S’il est vrai que le milieu télévisuel, surtout américain et britannique, ne manque vraiment pas d’audace depuis une dizaine d’années, j’ai l’impression que Dustin Hoffman ne fait pas preuve d’une grande curiosité de cinéphile lorsqu’il parle de cette façon, embrassant de façon très générique la production de films. A-t-il seulement vu La Vie d’Adèle, Whiplash, Birdman, Winter Sleep, Dallas Buyers Club, L’Inconnu du lac, Under the Skin, Saint Laurent, Blue Ruin, Mud, The Most Violent Year, la refonte de Mad Max, Mommy ou Félix et Meira (ce dernier venant de connaître un beau succès à New York)? A-t-il vu ces films qui font preuve d’une grande qualité souvent bonifiés d’une audace visuelle, mais qui surtout misent sur des scénarios formidables mis en scène par des réalisateurs de talent? Probablement pas, ou si peu…

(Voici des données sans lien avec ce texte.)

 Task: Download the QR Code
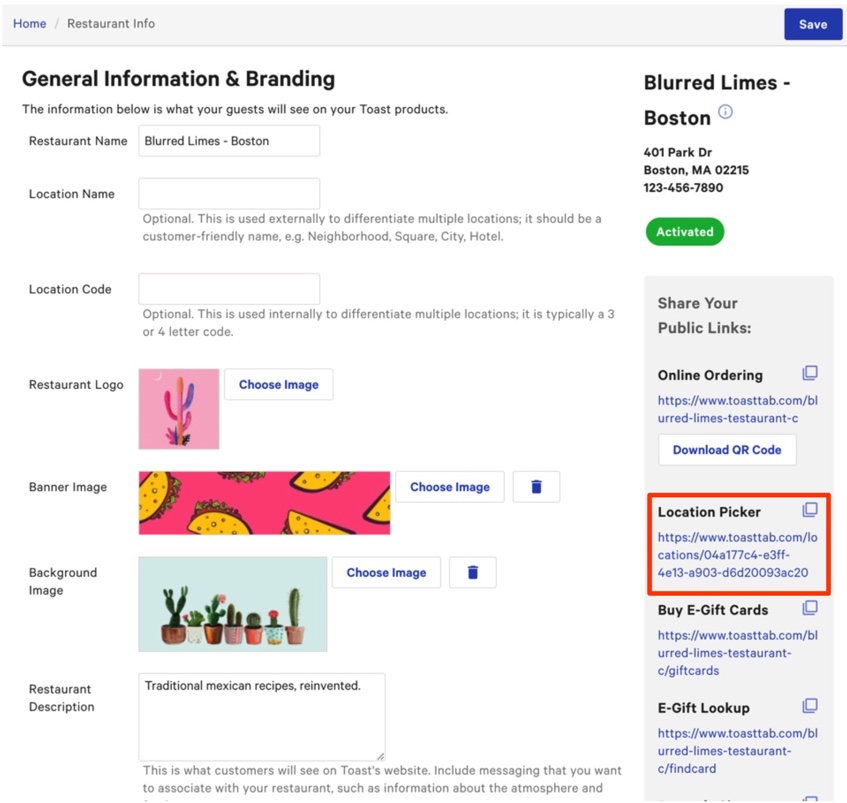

Mais la question se pose, la qualité des films en 2015 est-elle en baisse? Selon moi, sûrement pas. S’il y a lieu de s’inquiéter, c’est surtout du côté de la médiatisation des films, de l’uniformisation des blockbusters, de la production de longs métrages en série qui n’étonnent plus personne une fois les rideaux ouverts. Comment un film de qualité, produit à petit budget, peut-il aujourd’hui se démarquer à travers l’océan de titres qui inondent nos écrans, petits et grands? Ça aussi, c’est une problématique qui paraît inquiétante. La distribution et la diffusion peinent à imaginer des stratégies pour contrer ce phénomène alors que la durée de vie en salle d’un long métrage rapetisse d’année en année, que le marché du DVD s’effondre et qu’on s’interroge encore sur la façon de lancer une œuvre en VSD avec l’arrivée du géant Netflix qui monopolise l’attention.
La déclaration d’Hoffman me paraît également douteuse parce qu’elle rejoint celles de bon nombres d’artistes de sa génération qui n’arrivent tout simplement plus à suivre le courant créateur actuel. Des musiciens, des cinéastes, des écrivains de 60 ans et plus qui déplorent le trop grand nombre d’albums, de films, de livres sur le marché, et qui, en plus, osent souvent affirmer que « c’était bien meilleur avant et qu’il n’y a plus rien de bon actuellement ». Dustin Hoffman, comédien formidable s’il en est un (The Graduate, Marathon Man, Straw Dogs, Kramer vs Kramer) devrait se concentrer sur sa propre carrière, fortement en déclin depuis Rain Man, lui qui accepte depuis plus vingt ans de jouer dans de nombreux films alimentaires aux scénarios peu inspirés comme Sphere. Un mauvais film ne se fait pas sans comédiens.
Cela dit, on verra si Hoffman a fait un choix éclairé en acceptant de jouer dans The Program de Stephen Frears, un film relatant la vie du coureur cycliste Lance Armstrong dont la bande-annonce, que voici, vient d’être mise en ligne récemment et qui arrivera en salle d’ici Noël, période de l’année où les meilleurs films s’entassent sur nos écrans, et ce, bon an, mal an.